自建源站,编码器推送到源站,有多个CDN线路备用,nginx-rtmp可以使用push指令,将stream推送到多个CDN,播放器打开,可以根据自己的情况,切换不同的线路,选择效果最好的进行播放。
但是这样的情况,有几个备用线路,源站就要push出去几次,对源站服务器的带宽占用较大,要是能够按需切换就好了。开源的nginx-rtmp不支持nginx自身的reload特性(短链接有效),修改了nginx.conf,需要停止当前的服务重新载入配置。

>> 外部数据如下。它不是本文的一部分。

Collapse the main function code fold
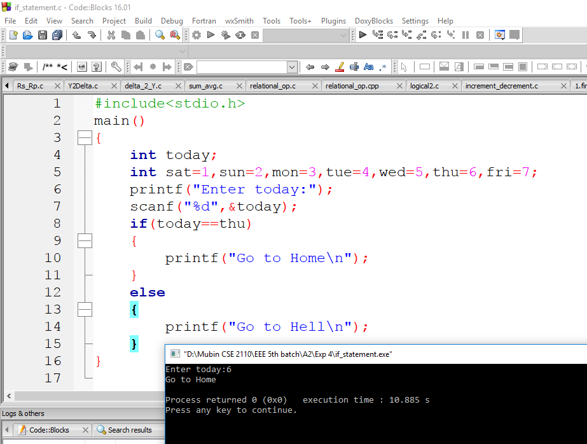The width and height of the screenshot is (587, 444). coord(85,137)
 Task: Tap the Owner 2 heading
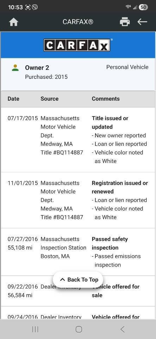point(37,68)
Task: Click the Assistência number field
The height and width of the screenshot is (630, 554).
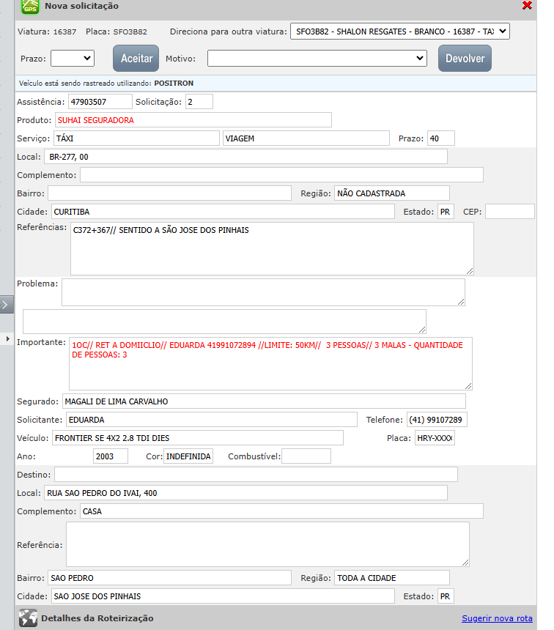Action: point(100,102)
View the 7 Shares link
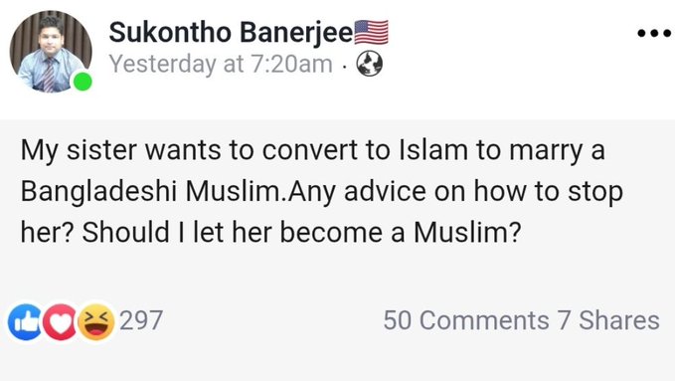The width and height of the screenshot is (675, 381). (x=608, y=320)

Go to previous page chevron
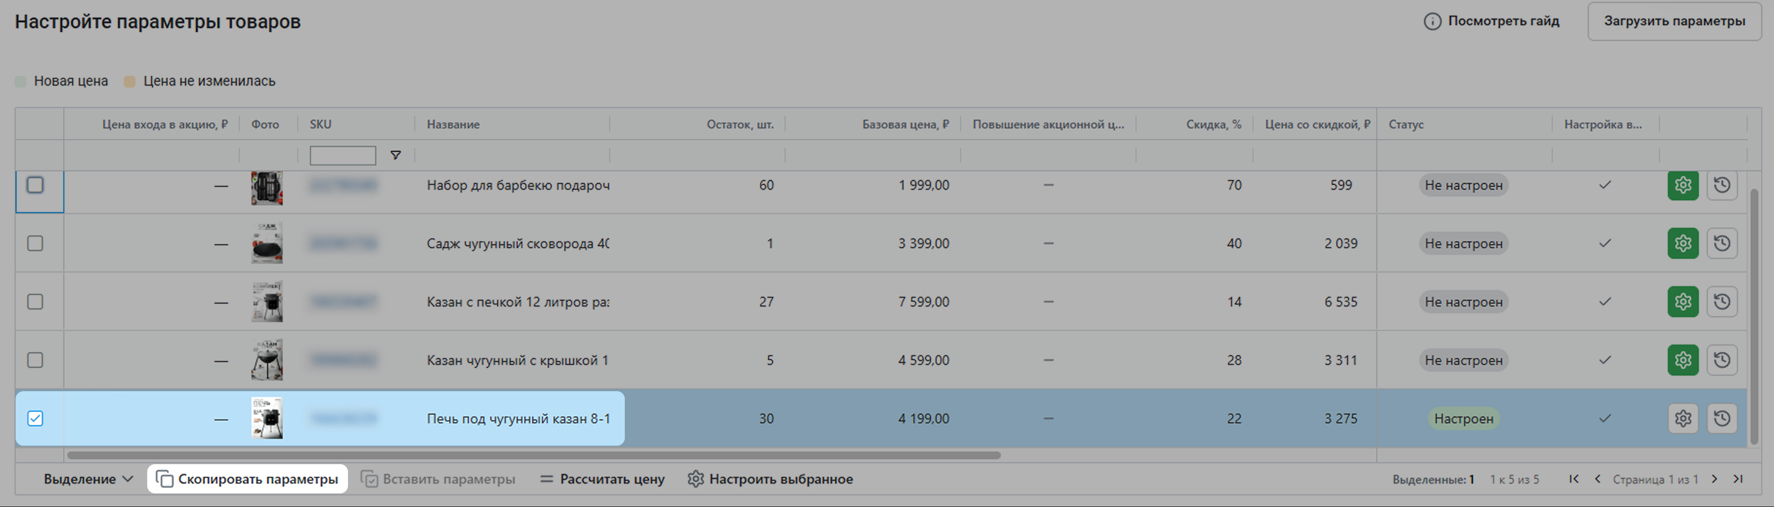(1597, 479)
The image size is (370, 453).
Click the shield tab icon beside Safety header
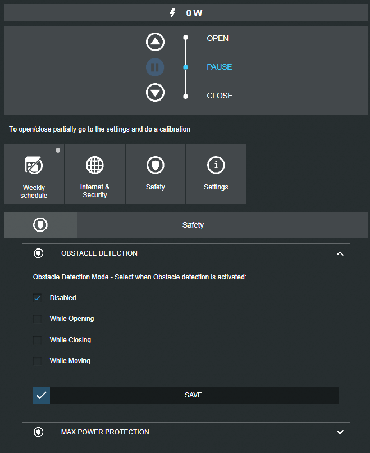click(40, 225)
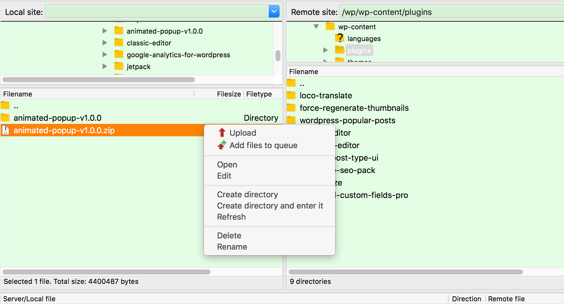Sort local files by Filesize column header
The height and width of the screenshot is (305, 564).
click(x=229, y=94)
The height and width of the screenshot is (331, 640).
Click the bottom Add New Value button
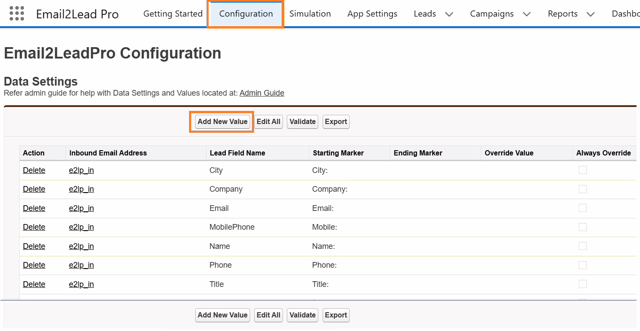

于是做个了变通的方案,源站服务器上同时安装nginx-rtmp和srs,编码器推送到nginx-rtmp(1935端口),配置文件nginx.conf:
rtmp {
server {
listen 1935;
application live {
live on;
push rtmp://127.0.0.1:19350 app=pushlive;
}
}
}
nginx-rtmp转推到本机的srs(19350端口),配置文件srs.conf(这个配置可能是的 Velop分支的写法,需要对照下官方wiki):
listen 19350;
max_connections 1000;
srs_log_tank file;
srs_log_file ./objs/srs.log;
vhost __defaultVhost__ {
forward wsrtmppub.cdn.mydomain.com dlrtmppub.cdn.mydomain.com;
}
其中,
wsrtmppub.cdn.mydomain.com 网宿上行域名
dlrtmppub.cdn.mydomain.com 帝联上行域名
如果还要添加新的备用线路,可以在forward后继续添加。如果要减少,将相应的上行域名删除即可。这个方法的优点是srs支持reload,修改srs.conf文件后,killall -1 srs 或者 /etc/init.d/srs reload,可以不影响当前转推的情况下,添加或者减少转推的CDN目标。
当然,这只是个权宜之计,真正用在生产环境,还是需要能够hold住nginx-rtmp或者srs代码,开源只是给我们启发,指出一条正确的道路,期待开源可以解决遇到的所有问题是不现实的。